▽

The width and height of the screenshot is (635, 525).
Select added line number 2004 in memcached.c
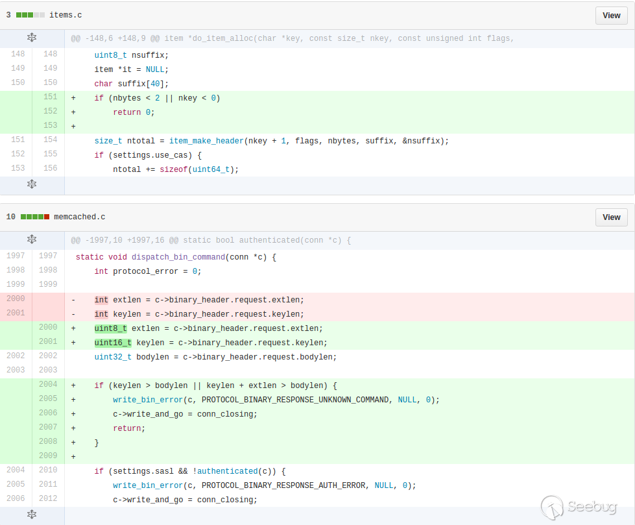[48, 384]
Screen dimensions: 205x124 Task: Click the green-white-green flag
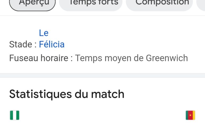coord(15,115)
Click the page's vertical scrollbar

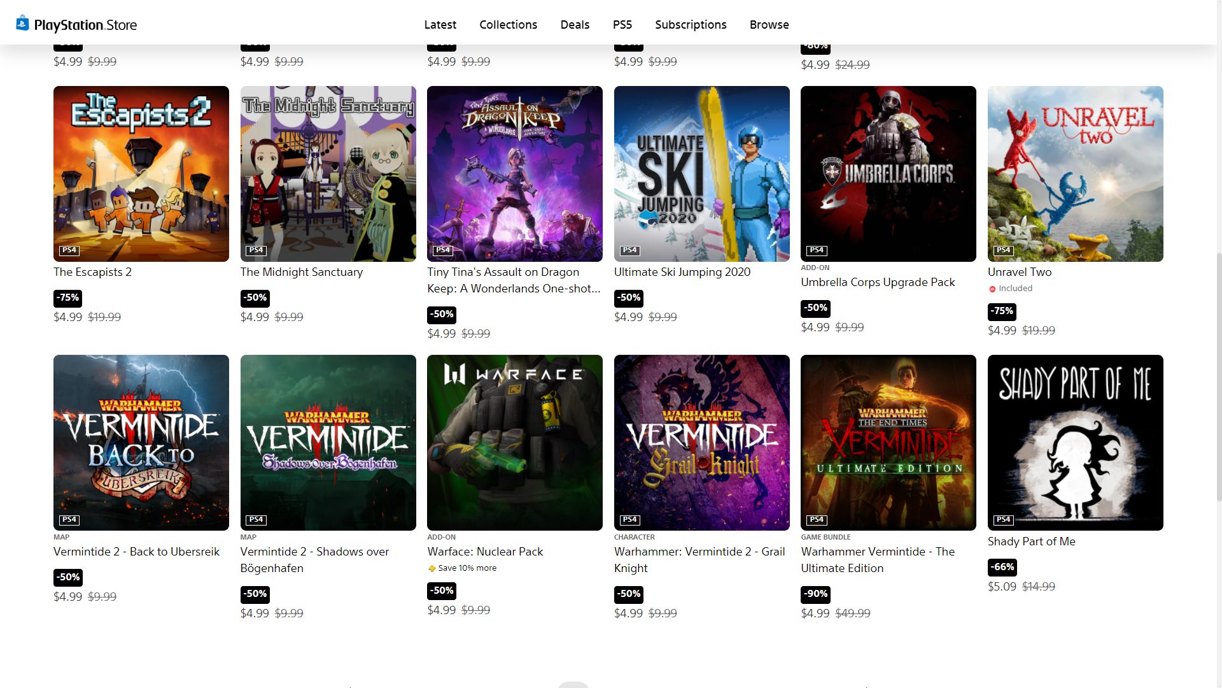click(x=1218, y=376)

△
▽

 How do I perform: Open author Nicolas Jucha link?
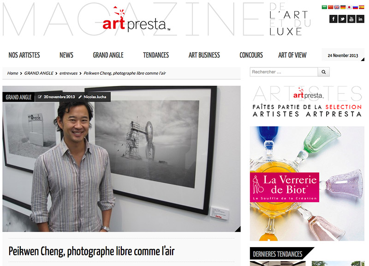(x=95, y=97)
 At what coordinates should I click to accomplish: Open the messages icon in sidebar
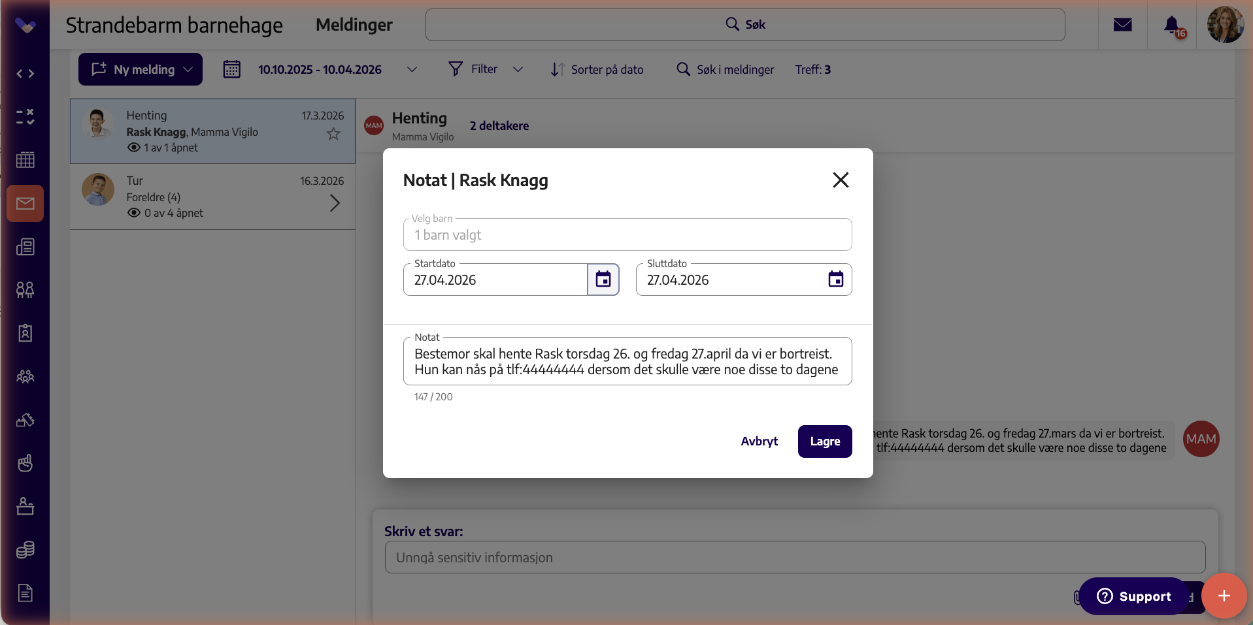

△

▶ [TRY IT]: In the entries above, find the line with "How do I perform: Open" and the line with "At what coordinates". Write out exactly those two lines and every line between them, pictures excluded.

▶ [ANSWER BOX]:
 How do I perform: Open author Nicolas Jucha link?
(x=95, y=97)
 At what coordinates should I click to accomplish: Open the messages icon in sidebar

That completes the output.